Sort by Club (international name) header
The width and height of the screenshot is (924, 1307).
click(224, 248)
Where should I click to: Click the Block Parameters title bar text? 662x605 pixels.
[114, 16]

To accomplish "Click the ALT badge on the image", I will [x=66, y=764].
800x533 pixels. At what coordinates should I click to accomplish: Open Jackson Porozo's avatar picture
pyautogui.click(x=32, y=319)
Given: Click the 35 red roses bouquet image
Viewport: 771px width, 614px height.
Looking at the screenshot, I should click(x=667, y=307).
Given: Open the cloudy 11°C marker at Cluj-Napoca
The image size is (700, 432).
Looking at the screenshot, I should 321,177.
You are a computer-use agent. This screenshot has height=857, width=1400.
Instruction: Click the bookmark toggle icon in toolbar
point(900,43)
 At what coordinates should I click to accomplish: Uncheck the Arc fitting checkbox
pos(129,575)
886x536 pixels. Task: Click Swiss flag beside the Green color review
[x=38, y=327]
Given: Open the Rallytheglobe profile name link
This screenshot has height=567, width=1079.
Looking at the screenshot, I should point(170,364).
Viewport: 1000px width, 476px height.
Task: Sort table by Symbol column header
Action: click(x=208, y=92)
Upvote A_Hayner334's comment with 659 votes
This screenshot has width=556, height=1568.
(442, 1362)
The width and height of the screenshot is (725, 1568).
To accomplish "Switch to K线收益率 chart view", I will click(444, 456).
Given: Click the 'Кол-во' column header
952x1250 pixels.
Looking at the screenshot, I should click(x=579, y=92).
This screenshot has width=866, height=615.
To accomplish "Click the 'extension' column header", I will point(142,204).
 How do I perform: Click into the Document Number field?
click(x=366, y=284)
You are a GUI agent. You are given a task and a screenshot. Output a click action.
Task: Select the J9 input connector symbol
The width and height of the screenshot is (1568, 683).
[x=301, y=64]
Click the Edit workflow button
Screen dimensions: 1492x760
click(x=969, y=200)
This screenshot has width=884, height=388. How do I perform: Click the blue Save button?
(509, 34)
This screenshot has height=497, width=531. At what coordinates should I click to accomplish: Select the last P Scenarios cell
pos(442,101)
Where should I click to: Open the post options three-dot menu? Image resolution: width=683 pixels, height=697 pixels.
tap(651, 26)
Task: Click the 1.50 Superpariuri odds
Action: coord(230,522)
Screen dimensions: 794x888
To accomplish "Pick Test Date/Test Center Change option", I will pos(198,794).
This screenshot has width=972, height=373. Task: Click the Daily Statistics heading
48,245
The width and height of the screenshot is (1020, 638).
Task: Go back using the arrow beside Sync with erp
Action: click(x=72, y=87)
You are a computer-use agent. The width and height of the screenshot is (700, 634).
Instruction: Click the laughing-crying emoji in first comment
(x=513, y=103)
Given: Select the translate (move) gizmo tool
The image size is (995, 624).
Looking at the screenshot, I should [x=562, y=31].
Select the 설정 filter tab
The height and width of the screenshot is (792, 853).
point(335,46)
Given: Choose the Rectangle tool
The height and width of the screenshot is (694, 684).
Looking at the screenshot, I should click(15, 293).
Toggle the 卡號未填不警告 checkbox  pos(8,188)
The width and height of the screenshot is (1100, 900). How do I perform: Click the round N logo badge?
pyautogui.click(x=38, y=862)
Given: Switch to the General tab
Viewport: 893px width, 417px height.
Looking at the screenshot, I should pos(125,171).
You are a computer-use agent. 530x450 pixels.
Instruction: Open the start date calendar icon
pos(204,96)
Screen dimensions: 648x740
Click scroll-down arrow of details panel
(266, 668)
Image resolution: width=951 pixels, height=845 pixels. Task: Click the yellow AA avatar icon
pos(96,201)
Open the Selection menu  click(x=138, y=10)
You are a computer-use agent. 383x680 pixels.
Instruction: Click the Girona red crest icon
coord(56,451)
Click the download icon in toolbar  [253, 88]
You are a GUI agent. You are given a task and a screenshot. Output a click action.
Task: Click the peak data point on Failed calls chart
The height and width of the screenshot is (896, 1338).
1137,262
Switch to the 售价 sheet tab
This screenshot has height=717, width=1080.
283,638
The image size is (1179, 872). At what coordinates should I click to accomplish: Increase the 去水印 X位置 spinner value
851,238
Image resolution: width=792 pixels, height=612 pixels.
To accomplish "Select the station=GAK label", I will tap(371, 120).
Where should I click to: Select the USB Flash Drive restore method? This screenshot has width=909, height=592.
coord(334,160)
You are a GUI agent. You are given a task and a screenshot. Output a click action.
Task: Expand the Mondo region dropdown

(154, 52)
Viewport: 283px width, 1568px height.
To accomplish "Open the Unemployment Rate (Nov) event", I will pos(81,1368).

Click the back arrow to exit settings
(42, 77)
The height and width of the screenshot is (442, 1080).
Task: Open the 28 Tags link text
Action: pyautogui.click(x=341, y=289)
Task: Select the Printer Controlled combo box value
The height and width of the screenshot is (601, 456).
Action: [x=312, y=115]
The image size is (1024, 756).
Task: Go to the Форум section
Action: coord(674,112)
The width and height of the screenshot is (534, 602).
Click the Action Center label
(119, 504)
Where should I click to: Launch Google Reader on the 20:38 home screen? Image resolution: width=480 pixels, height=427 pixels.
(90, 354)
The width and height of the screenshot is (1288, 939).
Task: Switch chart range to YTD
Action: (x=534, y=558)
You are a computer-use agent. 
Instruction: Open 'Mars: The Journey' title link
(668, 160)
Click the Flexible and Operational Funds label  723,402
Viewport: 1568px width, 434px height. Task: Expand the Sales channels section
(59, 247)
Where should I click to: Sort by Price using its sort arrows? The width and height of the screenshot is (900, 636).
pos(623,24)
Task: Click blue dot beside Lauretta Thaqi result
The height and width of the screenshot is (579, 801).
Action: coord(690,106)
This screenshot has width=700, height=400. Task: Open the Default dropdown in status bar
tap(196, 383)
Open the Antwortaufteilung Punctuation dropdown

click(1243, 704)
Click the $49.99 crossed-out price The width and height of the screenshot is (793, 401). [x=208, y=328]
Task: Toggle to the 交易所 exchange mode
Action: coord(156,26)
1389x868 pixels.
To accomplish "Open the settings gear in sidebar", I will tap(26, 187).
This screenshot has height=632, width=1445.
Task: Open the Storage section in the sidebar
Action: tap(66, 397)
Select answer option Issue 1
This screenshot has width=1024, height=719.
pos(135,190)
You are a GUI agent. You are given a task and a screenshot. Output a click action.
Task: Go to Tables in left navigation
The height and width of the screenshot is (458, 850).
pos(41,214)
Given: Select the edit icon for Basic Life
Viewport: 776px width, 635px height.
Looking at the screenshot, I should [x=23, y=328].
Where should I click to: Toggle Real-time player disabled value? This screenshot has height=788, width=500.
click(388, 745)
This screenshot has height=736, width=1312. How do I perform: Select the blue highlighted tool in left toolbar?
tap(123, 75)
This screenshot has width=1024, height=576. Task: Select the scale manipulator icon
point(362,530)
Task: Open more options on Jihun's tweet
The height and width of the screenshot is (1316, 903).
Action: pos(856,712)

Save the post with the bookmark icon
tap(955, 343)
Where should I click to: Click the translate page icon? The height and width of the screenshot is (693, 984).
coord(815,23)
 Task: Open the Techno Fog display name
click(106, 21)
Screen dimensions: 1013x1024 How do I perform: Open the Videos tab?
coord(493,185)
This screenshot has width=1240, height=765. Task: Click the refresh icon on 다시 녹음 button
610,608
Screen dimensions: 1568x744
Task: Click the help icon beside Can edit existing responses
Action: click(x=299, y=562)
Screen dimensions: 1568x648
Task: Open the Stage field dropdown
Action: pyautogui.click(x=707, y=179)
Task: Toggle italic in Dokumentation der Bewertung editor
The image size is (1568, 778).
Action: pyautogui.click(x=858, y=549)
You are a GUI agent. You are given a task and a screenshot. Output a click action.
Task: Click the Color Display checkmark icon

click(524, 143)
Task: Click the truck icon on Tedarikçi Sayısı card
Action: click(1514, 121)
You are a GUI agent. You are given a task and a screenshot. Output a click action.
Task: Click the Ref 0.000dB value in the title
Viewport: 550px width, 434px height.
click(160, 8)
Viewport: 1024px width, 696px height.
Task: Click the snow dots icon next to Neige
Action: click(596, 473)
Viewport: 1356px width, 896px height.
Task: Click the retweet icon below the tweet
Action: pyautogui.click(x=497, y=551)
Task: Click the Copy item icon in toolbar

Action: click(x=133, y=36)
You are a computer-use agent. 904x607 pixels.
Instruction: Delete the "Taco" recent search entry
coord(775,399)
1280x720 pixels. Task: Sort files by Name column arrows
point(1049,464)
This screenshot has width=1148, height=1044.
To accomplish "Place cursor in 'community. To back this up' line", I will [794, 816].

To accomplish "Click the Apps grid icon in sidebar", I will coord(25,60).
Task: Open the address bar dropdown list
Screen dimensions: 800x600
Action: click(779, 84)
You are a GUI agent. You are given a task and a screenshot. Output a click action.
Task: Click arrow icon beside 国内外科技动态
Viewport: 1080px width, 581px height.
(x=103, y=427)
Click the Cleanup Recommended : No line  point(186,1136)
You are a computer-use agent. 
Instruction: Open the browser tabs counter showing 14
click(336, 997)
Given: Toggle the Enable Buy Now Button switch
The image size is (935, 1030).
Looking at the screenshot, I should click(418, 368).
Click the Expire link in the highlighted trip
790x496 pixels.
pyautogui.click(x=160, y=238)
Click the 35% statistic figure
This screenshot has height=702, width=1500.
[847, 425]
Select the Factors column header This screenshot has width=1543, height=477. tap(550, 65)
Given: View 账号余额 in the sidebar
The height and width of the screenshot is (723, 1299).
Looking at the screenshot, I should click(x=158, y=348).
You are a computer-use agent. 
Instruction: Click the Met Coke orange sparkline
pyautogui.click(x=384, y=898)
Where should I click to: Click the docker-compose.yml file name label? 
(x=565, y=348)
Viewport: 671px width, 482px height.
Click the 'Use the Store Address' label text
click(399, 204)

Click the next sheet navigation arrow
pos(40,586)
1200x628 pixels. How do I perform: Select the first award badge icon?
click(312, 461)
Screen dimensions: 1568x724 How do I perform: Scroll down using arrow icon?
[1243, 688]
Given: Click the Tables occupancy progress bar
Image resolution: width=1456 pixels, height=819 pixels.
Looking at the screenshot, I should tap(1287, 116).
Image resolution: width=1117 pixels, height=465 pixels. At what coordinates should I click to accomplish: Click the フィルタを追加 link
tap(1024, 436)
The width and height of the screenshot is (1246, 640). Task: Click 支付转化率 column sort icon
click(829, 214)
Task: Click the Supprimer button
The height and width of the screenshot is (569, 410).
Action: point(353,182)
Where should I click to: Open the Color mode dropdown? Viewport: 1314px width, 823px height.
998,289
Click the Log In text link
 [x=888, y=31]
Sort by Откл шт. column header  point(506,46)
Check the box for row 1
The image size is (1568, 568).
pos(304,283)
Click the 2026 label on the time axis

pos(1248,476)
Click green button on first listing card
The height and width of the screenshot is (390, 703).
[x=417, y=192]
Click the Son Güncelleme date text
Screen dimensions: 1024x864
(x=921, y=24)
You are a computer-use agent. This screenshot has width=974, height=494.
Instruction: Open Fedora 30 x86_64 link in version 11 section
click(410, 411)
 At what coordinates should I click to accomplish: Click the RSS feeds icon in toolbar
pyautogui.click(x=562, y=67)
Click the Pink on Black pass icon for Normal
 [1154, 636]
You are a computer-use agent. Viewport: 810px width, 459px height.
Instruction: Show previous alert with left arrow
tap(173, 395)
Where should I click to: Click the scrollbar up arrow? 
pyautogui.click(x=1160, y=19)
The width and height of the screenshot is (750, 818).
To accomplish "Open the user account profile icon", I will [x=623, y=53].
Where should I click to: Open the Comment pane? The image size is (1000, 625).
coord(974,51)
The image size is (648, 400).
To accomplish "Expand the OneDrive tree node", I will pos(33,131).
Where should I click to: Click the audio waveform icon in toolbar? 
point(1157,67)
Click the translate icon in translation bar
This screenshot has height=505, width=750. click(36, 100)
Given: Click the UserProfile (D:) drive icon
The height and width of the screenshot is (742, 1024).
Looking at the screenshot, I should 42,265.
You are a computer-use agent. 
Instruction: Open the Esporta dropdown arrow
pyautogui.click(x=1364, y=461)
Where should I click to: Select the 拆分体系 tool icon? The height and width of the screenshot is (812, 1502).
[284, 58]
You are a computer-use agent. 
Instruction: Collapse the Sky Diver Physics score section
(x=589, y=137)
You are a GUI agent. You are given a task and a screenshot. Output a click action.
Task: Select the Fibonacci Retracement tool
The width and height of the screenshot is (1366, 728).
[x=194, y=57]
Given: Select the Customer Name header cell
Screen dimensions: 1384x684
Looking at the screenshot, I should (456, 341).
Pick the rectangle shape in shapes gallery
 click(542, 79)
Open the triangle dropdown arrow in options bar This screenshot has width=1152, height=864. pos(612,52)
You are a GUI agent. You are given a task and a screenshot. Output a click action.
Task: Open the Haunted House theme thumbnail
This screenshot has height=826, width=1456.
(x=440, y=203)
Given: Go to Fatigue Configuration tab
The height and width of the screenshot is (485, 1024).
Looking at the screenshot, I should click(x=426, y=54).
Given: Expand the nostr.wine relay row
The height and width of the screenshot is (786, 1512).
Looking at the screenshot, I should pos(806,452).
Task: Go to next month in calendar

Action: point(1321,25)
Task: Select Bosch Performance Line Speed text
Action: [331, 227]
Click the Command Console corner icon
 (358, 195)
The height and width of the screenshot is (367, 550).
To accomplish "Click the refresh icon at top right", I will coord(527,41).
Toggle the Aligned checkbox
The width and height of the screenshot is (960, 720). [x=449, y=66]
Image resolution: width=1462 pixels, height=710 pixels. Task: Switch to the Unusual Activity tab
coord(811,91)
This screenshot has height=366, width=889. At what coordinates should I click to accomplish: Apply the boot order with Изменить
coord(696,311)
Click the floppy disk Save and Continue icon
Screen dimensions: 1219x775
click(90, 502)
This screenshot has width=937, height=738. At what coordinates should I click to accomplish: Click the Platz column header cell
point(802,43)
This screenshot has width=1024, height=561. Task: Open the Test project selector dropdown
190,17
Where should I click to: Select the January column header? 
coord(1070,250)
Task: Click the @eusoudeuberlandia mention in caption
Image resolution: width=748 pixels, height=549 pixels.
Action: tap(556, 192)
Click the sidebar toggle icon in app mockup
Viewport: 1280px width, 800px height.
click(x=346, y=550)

※ ※ ※

Which of the lines above include the word "Tables"? Copy each of them.

Written reply ::
Task: Go to Tables in left navigation
Given: Click the Tables occupancy progress bar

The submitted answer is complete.